WPJC
- Pontiac, Illinois; United States;
- Frequency: 88.3 MHz
- Branding: Catholic Spirit Radio

Programming
- Format: Catholic talk
- Affiliations: EWTN Global Catholic Radio

Ownership
- Owner: 2820 Communications, Incorporated
- Sister stations: WSPI, WUON

History
- First air date: 2003

Technical information
- Licensing authority: FCC
- Facility ID: 91342
- Class: B1
- ERP: 20,000 watts
- HAAT: 39 meters (128 ft)
- Transmitter coordinates: 40°53′11″N 88°38′41″W﻿ / ﻿40.88639°N 88.64472°W

Links
- Public license information: Public file; LMS;
- Webcast: Listen Live
- Website: http://www.catholicspiritradio.com/

= WPJC =

EWTN radio station in Pontiac, Illinois

WPJC (88.3 FM) is an EWTN-affiliated Catholic talk radio station licensed to Pontiac, Illinois, United States. The station is owned by 2820 Communications, Incorporated, and simulcasts its sister flagship station Catholic Spirit Radio 89.5 WSPI from Normal, IL.

==History==
The station began broadcasting in 2003, and was owned by CSN International, airing a Christian format.
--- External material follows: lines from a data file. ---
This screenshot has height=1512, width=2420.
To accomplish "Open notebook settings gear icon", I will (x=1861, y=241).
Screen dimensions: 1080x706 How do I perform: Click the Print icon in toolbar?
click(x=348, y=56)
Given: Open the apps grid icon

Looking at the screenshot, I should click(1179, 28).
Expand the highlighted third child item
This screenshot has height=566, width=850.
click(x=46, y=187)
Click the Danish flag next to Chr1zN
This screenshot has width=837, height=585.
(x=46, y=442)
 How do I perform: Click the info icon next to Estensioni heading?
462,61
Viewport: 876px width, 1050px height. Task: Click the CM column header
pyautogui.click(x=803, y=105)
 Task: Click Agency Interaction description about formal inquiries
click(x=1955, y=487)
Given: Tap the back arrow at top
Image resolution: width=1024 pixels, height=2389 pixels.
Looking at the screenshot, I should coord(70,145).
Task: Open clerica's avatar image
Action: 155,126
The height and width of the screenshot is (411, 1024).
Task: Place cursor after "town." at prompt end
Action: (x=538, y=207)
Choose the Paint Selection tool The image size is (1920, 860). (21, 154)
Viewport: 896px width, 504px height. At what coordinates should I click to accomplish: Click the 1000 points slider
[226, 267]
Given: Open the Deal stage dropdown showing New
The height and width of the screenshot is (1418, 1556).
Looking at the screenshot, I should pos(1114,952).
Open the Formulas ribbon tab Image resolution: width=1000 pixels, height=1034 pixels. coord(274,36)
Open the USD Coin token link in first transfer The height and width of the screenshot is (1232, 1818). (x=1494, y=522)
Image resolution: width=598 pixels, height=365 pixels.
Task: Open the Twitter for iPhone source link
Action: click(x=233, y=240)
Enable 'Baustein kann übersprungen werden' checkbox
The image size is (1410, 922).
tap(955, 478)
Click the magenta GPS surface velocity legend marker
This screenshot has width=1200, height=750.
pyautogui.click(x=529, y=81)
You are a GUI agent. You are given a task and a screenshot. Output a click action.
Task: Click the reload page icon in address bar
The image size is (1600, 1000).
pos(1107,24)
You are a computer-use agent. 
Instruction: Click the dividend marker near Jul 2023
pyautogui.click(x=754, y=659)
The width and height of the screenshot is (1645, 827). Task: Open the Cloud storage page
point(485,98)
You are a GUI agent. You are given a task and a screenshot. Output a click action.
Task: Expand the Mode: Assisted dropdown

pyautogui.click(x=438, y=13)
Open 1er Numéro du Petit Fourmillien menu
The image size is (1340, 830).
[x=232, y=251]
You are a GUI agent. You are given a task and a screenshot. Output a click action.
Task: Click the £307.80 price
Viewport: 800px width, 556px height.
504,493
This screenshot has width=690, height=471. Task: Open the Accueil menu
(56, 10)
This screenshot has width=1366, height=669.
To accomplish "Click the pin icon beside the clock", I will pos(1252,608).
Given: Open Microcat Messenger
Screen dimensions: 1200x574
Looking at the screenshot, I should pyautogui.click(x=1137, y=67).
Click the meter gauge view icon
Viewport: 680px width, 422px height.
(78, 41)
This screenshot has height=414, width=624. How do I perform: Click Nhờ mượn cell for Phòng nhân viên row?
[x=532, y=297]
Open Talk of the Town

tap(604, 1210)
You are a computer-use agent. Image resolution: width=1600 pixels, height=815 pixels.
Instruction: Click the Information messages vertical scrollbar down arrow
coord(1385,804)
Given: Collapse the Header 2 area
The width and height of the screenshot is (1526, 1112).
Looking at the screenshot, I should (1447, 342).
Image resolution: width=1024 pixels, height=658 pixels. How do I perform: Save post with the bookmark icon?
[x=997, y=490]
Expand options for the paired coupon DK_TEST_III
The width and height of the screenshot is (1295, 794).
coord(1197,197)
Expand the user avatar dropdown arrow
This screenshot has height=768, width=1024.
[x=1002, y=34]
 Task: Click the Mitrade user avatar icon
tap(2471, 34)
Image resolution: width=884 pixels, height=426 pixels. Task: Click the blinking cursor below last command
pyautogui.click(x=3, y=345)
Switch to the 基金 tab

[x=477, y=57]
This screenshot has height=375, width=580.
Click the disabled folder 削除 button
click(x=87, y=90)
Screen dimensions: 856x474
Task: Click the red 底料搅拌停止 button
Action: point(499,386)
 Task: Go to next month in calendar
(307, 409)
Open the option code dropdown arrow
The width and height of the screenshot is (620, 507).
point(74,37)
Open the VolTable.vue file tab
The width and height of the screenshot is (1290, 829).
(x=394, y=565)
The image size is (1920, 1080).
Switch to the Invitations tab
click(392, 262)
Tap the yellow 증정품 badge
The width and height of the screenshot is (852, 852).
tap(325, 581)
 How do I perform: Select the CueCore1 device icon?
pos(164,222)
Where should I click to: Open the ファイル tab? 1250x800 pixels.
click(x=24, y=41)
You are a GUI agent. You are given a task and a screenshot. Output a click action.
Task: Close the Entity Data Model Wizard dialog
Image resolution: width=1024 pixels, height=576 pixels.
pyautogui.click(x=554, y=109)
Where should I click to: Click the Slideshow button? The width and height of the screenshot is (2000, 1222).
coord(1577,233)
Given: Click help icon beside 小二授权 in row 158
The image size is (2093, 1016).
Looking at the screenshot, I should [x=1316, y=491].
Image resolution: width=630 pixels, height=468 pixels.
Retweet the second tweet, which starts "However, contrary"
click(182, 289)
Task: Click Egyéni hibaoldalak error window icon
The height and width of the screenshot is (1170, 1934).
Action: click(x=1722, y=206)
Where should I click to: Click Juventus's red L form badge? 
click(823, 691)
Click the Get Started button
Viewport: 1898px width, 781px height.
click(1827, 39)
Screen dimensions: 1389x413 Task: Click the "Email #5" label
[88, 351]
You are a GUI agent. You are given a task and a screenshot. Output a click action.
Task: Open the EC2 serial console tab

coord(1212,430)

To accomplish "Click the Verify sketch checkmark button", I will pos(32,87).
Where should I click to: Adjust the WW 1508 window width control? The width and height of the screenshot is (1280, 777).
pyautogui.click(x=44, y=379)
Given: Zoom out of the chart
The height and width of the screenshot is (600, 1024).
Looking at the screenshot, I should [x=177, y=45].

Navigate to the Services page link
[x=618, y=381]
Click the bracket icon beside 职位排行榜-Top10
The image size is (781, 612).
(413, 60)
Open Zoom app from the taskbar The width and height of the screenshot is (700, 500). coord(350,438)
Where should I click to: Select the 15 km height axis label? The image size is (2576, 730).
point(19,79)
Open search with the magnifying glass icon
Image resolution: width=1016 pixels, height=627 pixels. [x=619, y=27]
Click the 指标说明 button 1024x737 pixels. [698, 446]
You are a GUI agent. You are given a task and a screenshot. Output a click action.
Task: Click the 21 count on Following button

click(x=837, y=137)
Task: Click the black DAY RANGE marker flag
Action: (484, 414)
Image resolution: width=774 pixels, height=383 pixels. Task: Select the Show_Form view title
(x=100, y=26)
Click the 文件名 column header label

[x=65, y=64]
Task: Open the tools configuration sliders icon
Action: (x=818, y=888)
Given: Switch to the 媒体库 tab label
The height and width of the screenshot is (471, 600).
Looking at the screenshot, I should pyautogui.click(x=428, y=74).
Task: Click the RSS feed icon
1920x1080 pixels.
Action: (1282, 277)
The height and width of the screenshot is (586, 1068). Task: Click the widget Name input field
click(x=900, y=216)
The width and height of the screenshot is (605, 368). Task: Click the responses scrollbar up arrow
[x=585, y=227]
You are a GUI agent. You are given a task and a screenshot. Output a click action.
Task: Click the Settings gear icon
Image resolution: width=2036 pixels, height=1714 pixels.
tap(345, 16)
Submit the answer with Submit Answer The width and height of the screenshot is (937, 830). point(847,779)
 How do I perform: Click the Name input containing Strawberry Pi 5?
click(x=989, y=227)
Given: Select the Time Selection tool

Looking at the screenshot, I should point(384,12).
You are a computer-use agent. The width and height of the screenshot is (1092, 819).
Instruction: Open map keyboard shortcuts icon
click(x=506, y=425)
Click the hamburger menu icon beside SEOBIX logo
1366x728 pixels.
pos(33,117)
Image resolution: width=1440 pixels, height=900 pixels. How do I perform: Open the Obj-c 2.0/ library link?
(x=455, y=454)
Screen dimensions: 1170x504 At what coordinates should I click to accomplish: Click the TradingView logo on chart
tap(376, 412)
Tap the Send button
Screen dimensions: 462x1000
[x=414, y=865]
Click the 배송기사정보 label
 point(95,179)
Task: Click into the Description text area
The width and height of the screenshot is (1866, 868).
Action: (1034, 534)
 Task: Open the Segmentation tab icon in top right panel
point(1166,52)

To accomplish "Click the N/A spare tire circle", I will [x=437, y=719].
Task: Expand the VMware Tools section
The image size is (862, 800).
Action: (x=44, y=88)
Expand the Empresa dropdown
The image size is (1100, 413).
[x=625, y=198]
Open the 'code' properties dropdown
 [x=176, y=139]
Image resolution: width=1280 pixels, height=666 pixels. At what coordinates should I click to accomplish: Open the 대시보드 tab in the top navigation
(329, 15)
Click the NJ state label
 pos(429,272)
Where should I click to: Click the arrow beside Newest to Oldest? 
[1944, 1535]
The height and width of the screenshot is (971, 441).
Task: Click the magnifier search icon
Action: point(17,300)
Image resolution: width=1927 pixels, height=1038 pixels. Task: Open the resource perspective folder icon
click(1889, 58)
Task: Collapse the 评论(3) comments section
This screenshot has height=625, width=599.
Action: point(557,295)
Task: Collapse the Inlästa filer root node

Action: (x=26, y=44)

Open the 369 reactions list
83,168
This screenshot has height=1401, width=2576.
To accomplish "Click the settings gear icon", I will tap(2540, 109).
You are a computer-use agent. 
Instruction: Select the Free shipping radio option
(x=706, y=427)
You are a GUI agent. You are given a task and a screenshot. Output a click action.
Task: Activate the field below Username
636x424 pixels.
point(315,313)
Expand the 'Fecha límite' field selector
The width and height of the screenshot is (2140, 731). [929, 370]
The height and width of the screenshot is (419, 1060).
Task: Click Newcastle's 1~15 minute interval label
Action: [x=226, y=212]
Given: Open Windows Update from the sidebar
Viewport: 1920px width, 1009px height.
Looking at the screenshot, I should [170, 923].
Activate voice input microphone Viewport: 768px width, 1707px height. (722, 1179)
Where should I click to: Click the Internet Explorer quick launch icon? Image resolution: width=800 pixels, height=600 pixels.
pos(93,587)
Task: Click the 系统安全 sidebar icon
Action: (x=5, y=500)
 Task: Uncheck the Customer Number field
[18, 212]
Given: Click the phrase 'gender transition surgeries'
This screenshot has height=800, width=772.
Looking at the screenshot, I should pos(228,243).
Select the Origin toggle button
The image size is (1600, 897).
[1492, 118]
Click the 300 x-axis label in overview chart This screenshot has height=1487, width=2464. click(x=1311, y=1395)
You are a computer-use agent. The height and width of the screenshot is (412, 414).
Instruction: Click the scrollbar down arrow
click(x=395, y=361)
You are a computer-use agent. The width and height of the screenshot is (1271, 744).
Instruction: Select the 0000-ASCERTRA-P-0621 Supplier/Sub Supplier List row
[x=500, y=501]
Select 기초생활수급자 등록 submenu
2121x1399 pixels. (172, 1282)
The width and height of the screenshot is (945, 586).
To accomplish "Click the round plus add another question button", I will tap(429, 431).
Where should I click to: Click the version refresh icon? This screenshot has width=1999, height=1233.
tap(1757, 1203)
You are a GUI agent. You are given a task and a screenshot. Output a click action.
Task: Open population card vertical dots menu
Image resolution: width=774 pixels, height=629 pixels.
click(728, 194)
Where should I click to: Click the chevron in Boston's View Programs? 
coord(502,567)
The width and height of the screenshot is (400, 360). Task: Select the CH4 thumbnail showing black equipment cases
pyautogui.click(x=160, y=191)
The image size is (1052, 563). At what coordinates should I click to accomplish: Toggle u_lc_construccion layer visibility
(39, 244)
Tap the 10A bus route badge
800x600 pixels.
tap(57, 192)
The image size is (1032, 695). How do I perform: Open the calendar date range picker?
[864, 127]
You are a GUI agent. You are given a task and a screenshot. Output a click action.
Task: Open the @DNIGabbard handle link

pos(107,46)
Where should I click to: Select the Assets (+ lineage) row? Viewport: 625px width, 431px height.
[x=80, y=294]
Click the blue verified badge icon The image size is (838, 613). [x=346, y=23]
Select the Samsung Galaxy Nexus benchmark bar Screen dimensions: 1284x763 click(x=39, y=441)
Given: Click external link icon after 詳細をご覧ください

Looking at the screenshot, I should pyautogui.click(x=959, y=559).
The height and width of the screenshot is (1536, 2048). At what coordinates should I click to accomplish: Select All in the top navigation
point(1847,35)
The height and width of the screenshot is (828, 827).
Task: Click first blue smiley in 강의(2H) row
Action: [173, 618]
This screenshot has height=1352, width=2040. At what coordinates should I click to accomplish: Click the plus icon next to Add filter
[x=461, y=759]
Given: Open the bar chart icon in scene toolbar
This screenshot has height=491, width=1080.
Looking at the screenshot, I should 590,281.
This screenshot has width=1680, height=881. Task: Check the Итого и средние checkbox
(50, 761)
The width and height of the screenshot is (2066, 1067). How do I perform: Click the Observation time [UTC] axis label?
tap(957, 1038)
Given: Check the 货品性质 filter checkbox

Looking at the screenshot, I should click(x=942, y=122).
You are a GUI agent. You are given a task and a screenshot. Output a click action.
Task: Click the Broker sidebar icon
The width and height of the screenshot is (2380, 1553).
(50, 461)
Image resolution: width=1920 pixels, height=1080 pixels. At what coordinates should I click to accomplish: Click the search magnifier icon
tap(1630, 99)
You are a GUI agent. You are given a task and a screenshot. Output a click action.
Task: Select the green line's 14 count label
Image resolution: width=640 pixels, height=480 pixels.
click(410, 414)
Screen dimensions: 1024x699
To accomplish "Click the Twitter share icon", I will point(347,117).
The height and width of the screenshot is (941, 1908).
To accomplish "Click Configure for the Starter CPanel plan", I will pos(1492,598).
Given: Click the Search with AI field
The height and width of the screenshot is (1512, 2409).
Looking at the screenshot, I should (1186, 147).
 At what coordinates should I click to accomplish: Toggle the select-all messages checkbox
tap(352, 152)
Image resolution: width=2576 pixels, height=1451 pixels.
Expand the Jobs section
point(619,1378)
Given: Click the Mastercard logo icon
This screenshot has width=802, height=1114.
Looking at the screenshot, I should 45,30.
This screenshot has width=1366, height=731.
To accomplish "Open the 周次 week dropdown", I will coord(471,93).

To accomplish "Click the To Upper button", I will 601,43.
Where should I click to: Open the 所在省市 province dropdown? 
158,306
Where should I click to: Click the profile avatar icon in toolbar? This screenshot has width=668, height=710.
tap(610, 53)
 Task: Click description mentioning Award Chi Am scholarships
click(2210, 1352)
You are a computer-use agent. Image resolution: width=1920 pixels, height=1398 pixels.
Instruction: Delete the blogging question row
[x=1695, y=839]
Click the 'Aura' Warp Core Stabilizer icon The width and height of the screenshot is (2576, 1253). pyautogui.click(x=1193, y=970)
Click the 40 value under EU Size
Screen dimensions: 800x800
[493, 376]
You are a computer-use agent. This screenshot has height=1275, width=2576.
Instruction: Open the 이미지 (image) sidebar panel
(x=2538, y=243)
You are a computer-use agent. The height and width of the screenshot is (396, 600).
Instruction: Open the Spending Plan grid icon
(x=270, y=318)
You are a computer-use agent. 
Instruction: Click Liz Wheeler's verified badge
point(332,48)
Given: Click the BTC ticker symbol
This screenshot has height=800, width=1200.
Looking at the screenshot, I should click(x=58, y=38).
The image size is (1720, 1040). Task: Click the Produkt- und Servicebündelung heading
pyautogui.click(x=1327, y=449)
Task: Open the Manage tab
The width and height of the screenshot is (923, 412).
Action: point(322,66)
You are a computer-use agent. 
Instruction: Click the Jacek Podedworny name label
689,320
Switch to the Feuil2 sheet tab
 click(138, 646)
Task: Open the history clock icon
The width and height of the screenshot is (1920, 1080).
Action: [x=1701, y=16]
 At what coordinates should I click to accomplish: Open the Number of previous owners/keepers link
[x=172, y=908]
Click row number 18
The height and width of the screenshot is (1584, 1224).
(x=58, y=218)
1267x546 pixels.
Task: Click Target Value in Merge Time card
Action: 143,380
In 2008, CSN International sold WPJC, along with a number of other stations, to Calvary Radio Network, Inc. These stations were sold to Calvary Chapel Costa Mesa later that year. In 2010, Calvary Radio Network purchased WPJC back from Calvary Chapel Costa Mesa.

In 2012, the station was sold to WPRR, Inc. for $80,000, and the station began airing a progressive talk format, simulcasting AM 1680 WPRR in Grand Rapids, Michigan.